The Centre of Excellence for Particle Physics (CoEPP) has opened at Melbourne University with the objective of helping to answer primary questions about the origin of the universe.

 

The centre has created new research groups at the Universities of Adelaide and Sydney as well as augmenting existing groups at Melbourne and Monash Universities.

 

The Centre, which is being provided with over $25 million through the ARC Centre of Excellence scheme, will study central questions in terascale physics, such as:  

 

  • What generates the masses of the fundamental particles?
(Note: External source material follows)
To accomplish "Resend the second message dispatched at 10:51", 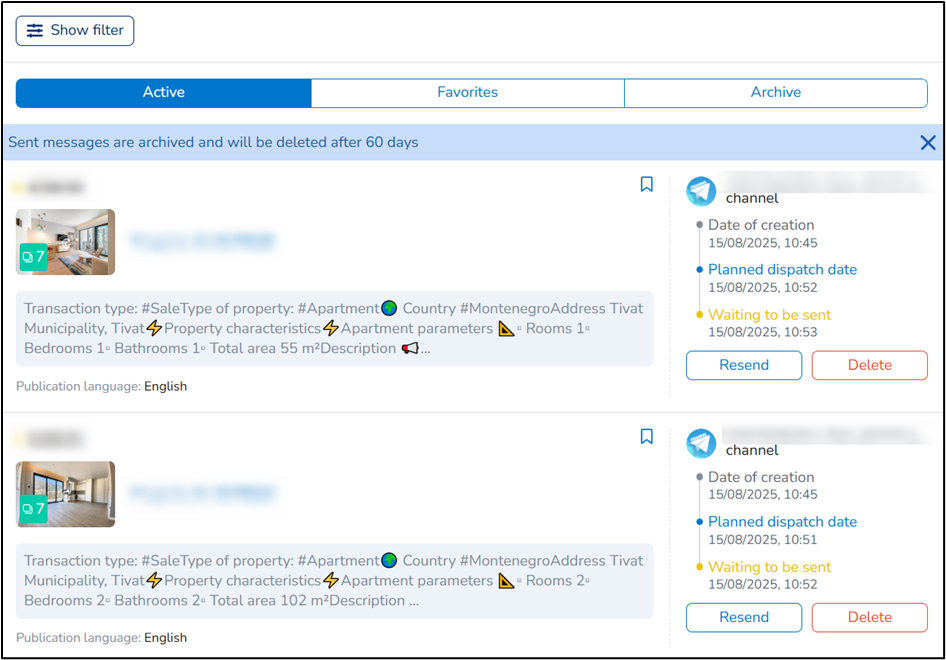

Is it the Higgs boson or something else?
  • If the Higgs boson exists, what solves the theoretical difficulties? Is it Supersymmetry, extra hidden dimensions or something else?
  • What is dark matter and dark energy?
  • How is gravity incorporated into the Standard Model? Can all the particles and interactions be described by a single Grand Unified Theory?
  • How do quarks bind to form protons, neutrons, pions and other hadrons?
  • How do neutrinos gain mass and why are those masses so small?
  • Why is the universe filled with matter but essentially no antimatter?

 

The centre will contribute towards the ATLAS experiment which involves around 3000 scientists from 37 countries. ATLAS is the general-purpose detector used at the Large Hadron Collider (LHC) - the world's largest and highest-energy particle accelerator.